• Exercise brief:
Using the data that follows, state the number of lines holding the word "will", and give no other output.

• Materials provided:

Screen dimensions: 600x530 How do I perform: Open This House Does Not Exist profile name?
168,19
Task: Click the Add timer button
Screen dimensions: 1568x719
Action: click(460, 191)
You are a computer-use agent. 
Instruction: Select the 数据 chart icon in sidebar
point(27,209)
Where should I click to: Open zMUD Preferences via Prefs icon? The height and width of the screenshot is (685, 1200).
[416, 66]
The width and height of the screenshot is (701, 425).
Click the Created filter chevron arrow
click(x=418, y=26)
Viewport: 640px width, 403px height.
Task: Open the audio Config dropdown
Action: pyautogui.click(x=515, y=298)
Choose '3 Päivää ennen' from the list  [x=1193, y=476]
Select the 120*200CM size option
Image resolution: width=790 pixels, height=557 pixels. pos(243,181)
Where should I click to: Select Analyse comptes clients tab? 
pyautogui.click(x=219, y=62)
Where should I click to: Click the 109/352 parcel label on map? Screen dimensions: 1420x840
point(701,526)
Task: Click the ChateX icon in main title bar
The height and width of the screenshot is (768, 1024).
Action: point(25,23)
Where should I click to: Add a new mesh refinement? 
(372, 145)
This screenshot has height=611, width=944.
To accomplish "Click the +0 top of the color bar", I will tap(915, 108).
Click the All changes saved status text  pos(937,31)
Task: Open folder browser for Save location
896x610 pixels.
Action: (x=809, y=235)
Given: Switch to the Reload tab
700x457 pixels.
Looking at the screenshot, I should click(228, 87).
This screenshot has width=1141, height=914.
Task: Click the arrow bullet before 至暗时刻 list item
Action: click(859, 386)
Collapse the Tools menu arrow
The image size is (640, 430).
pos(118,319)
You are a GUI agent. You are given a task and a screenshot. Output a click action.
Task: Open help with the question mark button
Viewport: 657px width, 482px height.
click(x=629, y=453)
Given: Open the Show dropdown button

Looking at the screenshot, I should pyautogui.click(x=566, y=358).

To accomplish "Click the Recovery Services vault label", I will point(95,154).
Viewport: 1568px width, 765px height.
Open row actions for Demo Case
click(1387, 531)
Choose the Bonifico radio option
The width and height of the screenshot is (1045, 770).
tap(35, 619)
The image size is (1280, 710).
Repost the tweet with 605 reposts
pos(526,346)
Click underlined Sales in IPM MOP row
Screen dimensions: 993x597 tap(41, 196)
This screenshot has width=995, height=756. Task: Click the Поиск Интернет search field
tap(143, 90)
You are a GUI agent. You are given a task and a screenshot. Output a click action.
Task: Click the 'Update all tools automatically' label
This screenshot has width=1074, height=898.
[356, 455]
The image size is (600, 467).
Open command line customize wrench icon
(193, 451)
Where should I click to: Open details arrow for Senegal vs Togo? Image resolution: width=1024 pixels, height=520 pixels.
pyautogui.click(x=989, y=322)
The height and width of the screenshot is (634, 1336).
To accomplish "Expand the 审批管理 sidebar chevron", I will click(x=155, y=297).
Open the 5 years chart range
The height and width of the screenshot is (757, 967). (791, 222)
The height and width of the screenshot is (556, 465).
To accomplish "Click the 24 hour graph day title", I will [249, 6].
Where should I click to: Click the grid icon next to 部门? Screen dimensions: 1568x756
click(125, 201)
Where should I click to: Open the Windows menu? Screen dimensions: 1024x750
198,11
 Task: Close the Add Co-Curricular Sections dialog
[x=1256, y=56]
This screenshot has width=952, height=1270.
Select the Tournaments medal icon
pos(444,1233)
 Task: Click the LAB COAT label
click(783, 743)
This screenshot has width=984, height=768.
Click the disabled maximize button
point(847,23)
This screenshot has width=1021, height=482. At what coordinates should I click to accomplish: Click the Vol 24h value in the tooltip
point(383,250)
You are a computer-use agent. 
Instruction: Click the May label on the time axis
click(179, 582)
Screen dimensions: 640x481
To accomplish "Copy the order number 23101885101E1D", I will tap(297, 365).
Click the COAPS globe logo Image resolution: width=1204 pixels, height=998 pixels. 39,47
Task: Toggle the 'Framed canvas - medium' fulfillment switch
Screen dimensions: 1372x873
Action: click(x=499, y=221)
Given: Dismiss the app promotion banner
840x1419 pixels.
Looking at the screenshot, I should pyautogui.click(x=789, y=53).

• Reply:
5